With my family, it seemed like our highly raw vegan diet was second nature to all of us. Then, out of nowhere, or so it seemed to me, my dear son and hubby decided on “no more nuts.” This was followed by “no more raw smoothies.” Then, “no more raw salads.” In other words, no more raw anything. Yikes! Had I pushed them too far?
So, I started killing the vegetables. I cooked more and more veggies in soups, with dressing, steamed, boiled, baked, etc. And I discovered that my family actually has increased their intake of veggies this way. Dead broccoli is the new fave around here, in addition to mushroom miso soup. Surprise, surprise—I even lost a few pounds without all the added fat from nuts.
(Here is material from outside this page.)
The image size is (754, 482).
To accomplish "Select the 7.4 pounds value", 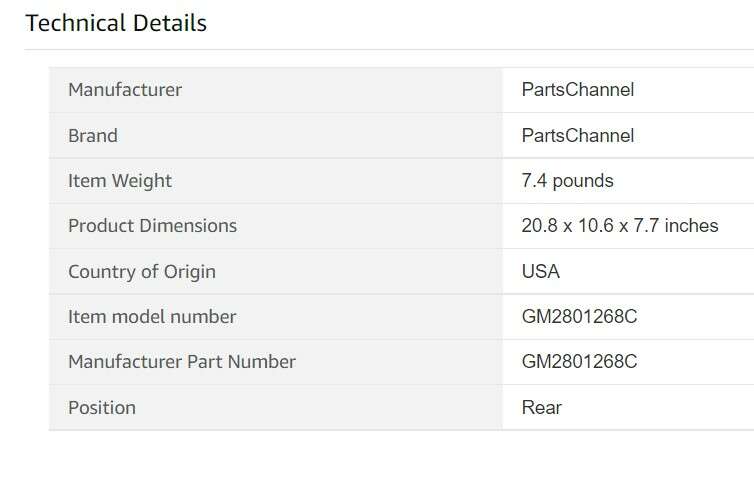I will click(x=567, y=181).
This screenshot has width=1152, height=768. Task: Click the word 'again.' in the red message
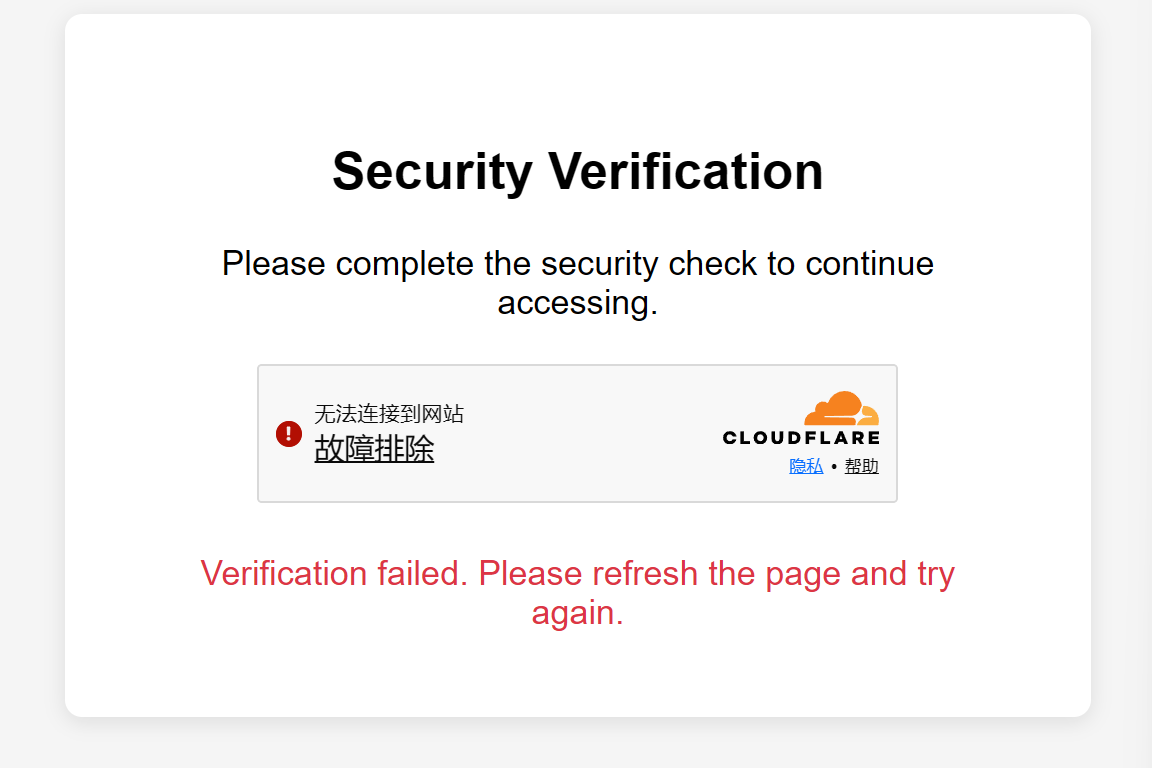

I began to wonder how raw families do it. How do they function in society? How do they enjoy being with family and friends who don’t eat the way that they do? How do their kids relate to other kids in the community? My first guess is that they just do so in a different capacity. My second guess is that husband and wife have to agree on diet and nutrition principles to make it work for the family. My third guess is that the parents have to impose and work hard to ingrain these beliefs at home (unless the children have allergies and sickness that inhibit their diets). I cannot imagine regular kids not wanting what other mainstream kids can have—unless they don’t have much of a relationship with other kids and therefore have no knowledge base of what goes on “on the other side.”
Now, as a raw vegan, I slave away in the kitchen to prepare and cook most of our meals from scratch. Truth be told, my heart sank when my husband recently bought some soda, a package of cereal with high-fructose corn syrup, and a carton of soy milk. My son has begun hoarding some vegan candy canes and has a new obsession with gum.
As a mama, it is hard to let go of control—especially in the kitchen. But this year, I found more peace andhappiness at the dining table by relinquishing more control over my family’s diet. I still buy the groceries and prepare and cook our food. I still educate my family on food matters. But at the end of the day, I let go and allow them the freedom to choose what they want to eat.
A little discouraged one day, I asked my husband and son separately if they wanted to branch out from our vegan diet. They both said “No!” Are you sure? “Yes!” Phew! At least we agree on veganism.
I offer my family healthy food, I empower them with current food knowledge, and I model good eating habits. Then, I let go in peace.